William III and Mary II are both buried in the Abbey, near the other Stuarts. Queen Mary’s funeral was a very solemn and mournful one, and she was much lamented by her subjects.

Queen Anne and her husband, Prince George of Denmark, are buried close by, and Queen Anne’s eighteen infant children are buried in the great Stuart vault under the monument of Mary, Queen of Scots. Only one of Queen Anne’s children lived for any time, and that was William, Duke of Gloucester, who died in 1700, aged eleven, “of a fever occasioned by excessive dancing on his birthday.”

There are a few other relations of the Stuart family buried in the Abbey, but with Queen Anne the Stuart history really ends so far as the Abbey is concerned. None of the Stuart Kings have any monuments.

We must now call to mind some of the chief men of the Stuart times whose graves are at Westminster. The greatest contemporaries of James I, Lord Bacon and Shakspeare, are not buried in the Abbey. Lord Bacon is buried at Verulam; and although Shakspeare has a monument in the Abbey, he is not buried there, but, by his own desire, at his own native Stratford.

When we think of the reigns of James I and Charles I, we often recall the name of a man who was a great friend and favourite of both these Kings. This man is George Villiers, Duke of Buckingham, whom James I used to call by the silly name of “Steenie.” While we speak of Buckingham, we remember that he had a great deal to do with preventing Charles I’s marriage to a Spanish Infanta, and with bringing about his marriage with Henrietta Maria of France. We also think of Buckingham’s unsuccessful attempts to relieve La Rochelle, where the Huguenots were besieged by Cardinal Richelieu, and in this way the French history of that time seems to be brought very close to the Abbey.

As everyone knows, the Duke of Buckingham was murdered at Portsmouth in 1628, and he was buried in great state in Henry VII’s Chapel, where a splendid monument was erected to him. Several of the Duke’s family are buried in the same vault, and among them a young son, Francis, who was killed in the Civil Wars, at the Battle of Kingston.

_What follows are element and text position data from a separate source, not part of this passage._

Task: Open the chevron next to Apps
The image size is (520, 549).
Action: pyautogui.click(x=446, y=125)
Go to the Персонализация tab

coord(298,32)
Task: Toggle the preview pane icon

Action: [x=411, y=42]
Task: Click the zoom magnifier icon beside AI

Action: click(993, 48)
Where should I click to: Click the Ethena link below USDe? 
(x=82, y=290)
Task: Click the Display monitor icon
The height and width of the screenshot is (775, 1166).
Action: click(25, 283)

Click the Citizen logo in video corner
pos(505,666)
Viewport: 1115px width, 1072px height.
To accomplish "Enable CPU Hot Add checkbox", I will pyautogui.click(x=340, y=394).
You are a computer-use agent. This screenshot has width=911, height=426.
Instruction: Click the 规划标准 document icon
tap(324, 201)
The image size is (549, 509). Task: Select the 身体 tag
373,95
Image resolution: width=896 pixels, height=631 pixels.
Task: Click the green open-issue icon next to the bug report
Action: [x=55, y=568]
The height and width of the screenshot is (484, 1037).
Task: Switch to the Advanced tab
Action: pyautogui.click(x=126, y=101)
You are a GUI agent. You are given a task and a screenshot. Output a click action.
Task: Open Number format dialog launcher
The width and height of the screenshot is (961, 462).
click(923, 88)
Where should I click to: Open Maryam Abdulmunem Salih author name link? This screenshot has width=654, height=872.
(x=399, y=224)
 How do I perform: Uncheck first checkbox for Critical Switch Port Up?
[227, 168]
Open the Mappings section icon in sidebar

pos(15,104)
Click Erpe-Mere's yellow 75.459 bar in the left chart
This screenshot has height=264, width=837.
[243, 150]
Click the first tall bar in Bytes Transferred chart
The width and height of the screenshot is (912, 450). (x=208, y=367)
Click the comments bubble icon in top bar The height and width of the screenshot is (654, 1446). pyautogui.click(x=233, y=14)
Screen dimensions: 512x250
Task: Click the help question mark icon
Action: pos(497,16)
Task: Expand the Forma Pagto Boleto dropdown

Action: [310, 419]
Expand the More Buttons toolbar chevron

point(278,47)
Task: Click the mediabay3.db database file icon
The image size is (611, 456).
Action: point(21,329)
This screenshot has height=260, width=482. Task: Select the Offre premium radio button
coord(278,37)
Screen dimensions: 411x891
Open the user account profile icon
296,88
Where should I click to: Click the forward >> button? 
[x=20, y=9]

Sir George Villiers and his wife, the father and mother of the Duke of Buckingham, are buried beneath a large monument in the Chapel of St. Nicholas. It is said that the last meeting between the Duke of Buckingham and his mother was a very sad and troubled one, as they had both received a mysterious warning that some terrible thing was going to happen to the Duke. When the Duke was murdered six months afterwards, his mother appeared quite calm, as if she had been prepared to hear the dreadful news.